Hundreds of Google staffers met on Friday and discussed what activists allege is a frequent consequence of criticizing the company: Retaliation. Two leaders of recent company protests said they’ve been mistreated by managers and collected more than 350 similar stories from other workers at the world’s largest internet company.
The claims of retaliation are the latest in a series of internal upheavals over issues ranging from the use of artificial intelligence for military purposes to executive misconduct and the rights of contract workers. Alphabet Inc.’s Google set the standard in Silicon Valley for employing and retaining scores of highly-trained computer scientists. But the recent troubles have hurt its reputation. Employees registered a decline of faith in Google’s executives in recent internal surveys. Several software coders refused to work on a project for the Pentagon last year, spiking the contract, and some resigned in protest.

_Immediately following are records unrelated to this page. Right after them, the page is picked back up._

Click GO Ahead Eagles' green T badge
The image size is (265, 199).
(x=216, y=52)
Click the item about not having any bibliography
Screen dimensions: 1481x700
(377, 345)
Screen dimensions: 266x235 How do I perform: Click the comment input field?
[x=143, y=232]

In November, several employees organized a company walkout over payouts to executives facing sexual assault allegations. On Monday, two of those organizers, Meredith Whittaker and Claire Stapleton, wrote an email saying Google had punished them because of their activism. The two asked staffers to join them on Friday to discuss the company’s alleged actions, and during the meeting they shared some of the 350 stories of internal retribution that they had collected over the past week. Like many meetings at Google, participants could watch via a video live-stream and submit questions and comments.

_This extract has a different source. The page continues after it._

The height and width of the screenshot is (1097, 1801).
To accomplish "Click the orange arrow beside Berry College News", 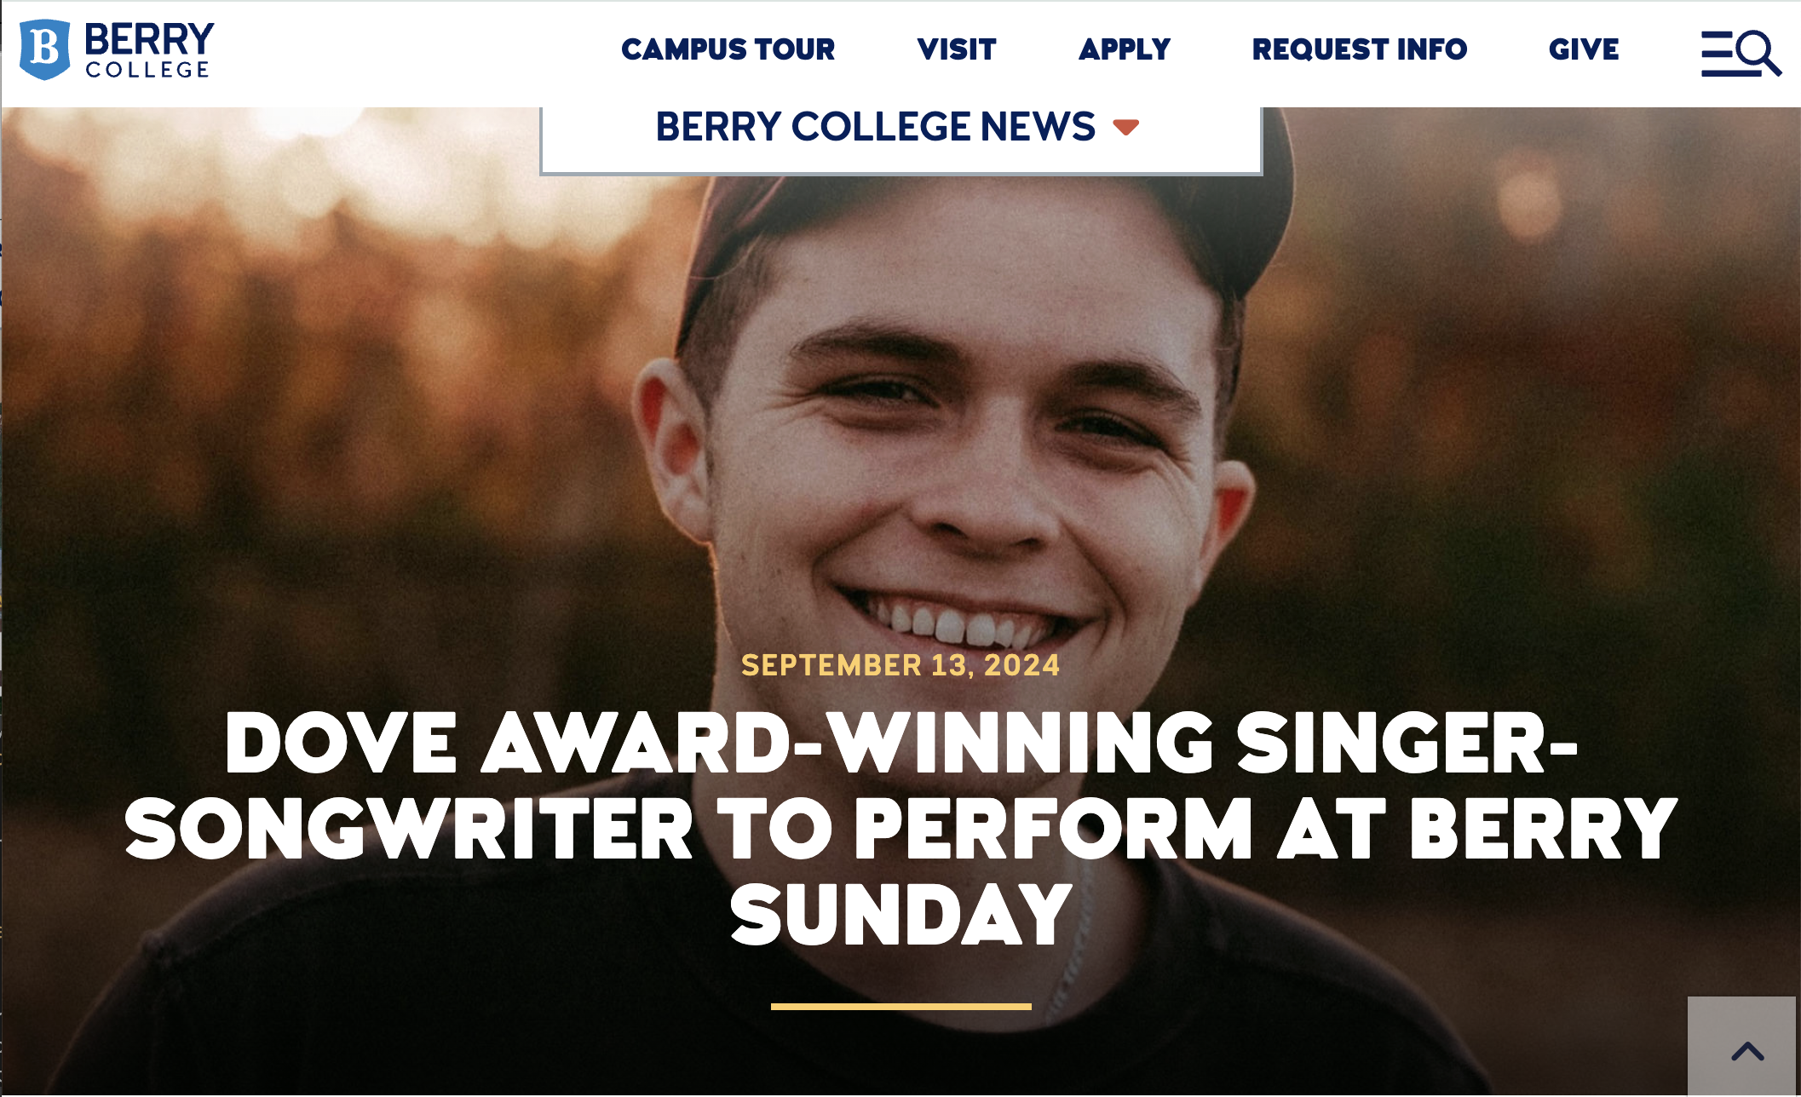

'Now more than ever we need to reject retaliation, and reject the culture of fear and silence that retaliation creates,' read an email from the event organizers, which Bloomberg News viewed. 'The stakes are too high.'
'We prohibit retaliation in the workplace and publicly share our very clear policy,' a Google spokeswoman said in an emailed statement. 'To make sure that no complaint raised goes unheard at Google, we give employees multiple channels to report concerns, including anonymously, and investigate all allegations of retaliation."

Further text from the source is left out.